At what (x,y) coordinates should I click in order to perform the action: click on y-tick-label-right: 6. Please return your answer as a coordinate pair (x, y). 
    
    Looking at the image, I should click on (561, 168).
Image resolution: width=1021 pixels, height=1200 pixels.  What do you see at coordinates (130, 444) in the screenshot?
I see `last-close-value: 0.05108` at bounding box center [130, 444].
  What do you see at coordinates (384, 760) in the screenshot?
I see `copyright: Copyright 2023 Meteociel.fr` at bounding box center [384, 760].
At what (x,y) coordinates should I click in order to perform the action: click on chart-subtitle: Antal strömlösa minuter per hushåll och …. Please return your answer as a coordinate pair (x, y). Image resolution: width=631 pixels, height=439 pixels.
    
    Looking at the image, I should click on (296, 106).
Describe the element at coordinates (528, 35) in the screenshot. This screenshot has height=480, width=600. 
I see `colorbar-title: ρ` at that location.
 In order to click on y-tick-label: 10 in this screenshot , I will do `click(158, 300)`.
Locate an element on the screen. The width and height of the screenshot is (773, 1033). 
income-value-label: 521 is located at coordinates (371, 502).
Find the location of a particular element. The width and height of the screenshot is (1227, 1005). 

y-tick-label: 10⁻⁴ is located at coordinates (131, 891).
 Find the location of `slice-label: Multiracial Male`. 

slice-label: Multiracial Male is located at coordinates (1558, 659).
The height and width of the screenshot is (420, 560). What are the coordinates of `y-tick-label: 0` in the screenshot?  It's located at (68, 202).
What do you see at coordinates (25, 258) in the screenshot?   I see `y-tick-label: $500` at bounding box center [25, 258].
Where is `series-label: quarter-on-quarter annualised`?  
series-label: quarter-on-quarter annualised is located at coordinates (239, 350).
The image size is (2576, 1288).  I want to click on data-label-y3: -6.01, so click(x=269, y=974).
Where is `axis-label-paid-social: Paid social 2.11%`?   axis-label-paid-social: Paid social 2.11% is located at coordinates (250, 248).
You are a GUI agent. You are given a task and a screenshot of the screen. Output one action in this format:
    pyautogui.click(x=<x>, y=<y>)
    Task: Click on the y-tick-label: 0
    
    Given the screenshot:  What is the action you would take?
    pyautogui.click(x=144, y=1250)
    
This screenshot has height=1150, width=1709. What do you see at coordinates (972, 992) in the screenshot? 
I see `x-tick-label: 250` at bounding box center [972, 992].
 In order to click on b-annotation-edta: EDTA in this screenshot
__________________________________________________
▸ **What the task asks**:
Copy all of the data above word for word.

▸ **Reply**:
At what (x,y) coordinates should I click in order to perform the action: click on y-tick-label-right: 6. Please return your answer as a coordinate pair (x, y). 
    
    Looking at the image, I should click on (561, 168).
Image resolution: width=1021 pixels, height=1200 pixels.  What do you see at coordinates (130, 444) in the screenshot?
I see `last-close-value: 0.05108` at bounding box center [130, 444].
  What do you see at coordinates (384, 760) in the screenshot?
I see `copyright: Copyright 2023 Meteociel.fr` at bounding box center [384, 760].
At what (x,y) coordinates should I click in order to perform the action: click on chart-subtitle: Antal strömlösa minuter per hushåll och …. Please return your answer as a coordinate pair (x, y). Image resolution: width=631 pixels, height=439 pixels.
    
    Looking at the image, I should click on (296, 106).
Describe the element at coordinates (528, 35) in the screenshot. This screenshot has height=480, width=600. 
I see `colorbar-title: ρ` at that location.
 In order to click on y-tick-label: 10 in this screenshot , I will do `click(158, 300)`.
Locate an element on the screen. The width and height of the screenshot is (773, 1033). 
income-value-label: 521 is located at coordinates (371, 502).
Find the location of a particular element. The width and height of the screenshot is (1227, 1005). 

y-tick-label: 10⁻⁴ is located at coordinates (131, 891).
 Find the location of `slice-label: Multiracial Male`. 

slice-label: Multiracial Male is located at coordinates (1558, 659).
The height and width of the screenshot is (420, 560). What are the coordinates of `y-tick-label: 0` in the screenshot?  It's located at (68, 202).
What do you see at coordinates (25, 258) in the screenshot?   I see `y-tick-label: $500` at bounding box center [25, 258].
Where is `series-label: quarter-on-quarter annualised`?  
series-label: quarter-on-quarter annualised is located at coordinates (239, 350).
The image size is (2576, 1288).  I want to click on data-label-y3: -6.01, so click(x=269, y=974).
Where is `axis-label-paid-social: Paid social 2.11%`?   axis-label-paid-social: Paid social 2.11% is located at coordinates (250, 248).
You are a GUI agent. You are given a task and a screenshot of the screen. Output one action in this format:
    pyautogui.click(x=<x>, y=<y>)
    Task: Click on the y-tick-label: 0
    
    Given the screenshot:  What is the action you would take?
    pyautogui.click(x=144, y=1250)
    
This screenshot has height=1150, width=1709. What do you see at coordinates (972, 992) in the screenshot? 
I see `x-tick-label: 250` at bounding box center [972, 992].
 In order to click on b-annotation-edta: EDTA in this screenshot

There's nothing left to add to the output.